Jacqueline Kennedy's first pregnancy ended in a miscarriage. The next year she had a daughter, Arabella, who was stillborn. Her daughter Caroline was born the year after that, followed by son John. In August 1963 (when John was two) she became pregnant again. She went into labor and delivered her son, Patrick, 5 1/2 weeks early. He died two days later.
If you are doing the math you would realize that the death of her last child occurred just three months before her husband was assassinated.
After JFK died at the hospital, Jackie slipped her wedding ring on his finger and said, "Now I have nothing left". She refused to remove her blood stained clothing (the now famous pink Chanel suit), and even wore it during the swearing in of President Johnson. She buried her husband on her son's third birthday. (The bodies of her infant daughter and son were moved to be buried with their father.)
She wanted her children to have a normal life. I think she probably tried, but during the year following JFK's death her daughter Caroline told her teacher that mommy cried all the time.
When her brother-in-law was assassinated in 1968 she feared for the lives of her children.
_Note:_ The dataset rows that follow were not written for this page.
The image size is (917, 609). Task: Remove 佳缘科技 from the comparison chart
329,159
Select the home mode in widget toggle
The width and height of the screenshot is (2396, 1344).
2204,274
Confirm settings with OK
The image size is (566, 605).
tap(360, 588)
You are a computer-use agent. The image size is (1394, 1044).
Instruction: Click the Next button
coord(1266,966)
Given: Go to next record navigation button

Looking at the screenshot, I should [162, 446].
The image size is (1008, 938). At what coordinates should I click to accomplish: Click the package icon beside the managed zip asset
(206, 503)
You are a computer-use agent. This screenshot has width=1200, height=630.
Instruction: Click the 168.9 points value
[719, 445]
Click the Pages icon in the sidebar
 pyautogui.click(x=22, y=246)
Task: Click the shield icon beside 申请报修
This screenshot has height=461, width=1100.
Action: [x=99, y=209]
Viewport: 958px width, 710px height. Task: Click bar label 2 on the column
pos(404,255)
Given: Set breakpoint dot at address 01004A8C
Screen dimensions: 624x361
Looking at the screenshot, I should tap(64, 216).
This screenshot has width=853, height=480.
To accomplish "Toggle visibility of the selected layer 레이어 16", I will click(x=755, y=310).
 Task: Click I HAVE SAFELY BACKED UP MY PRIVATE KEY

Many believe she married Aristotle Onassis partly because he could provide the security she desired. (They were married just four months after Robert was assassinated).
Her step-son died in a plane crash in 1973, and her husband died two years after that.
When I first read about JFK years ago, I glazed over the parts about Jacqueline. At that time in my life I only saw her as having a supporting part in the story. Now, that I'm a mother and wife, and now that I've had some of the same experiences she had I look back on her story with amazement. She must have been an incredible woman. I kind of feel bad for not giving her the credit she deserved.
When you are suffering in pain, I think it sometimes helps to know that you are not alone. Other people have suffered as much, or even more, than you. Jackie is just one of those stories.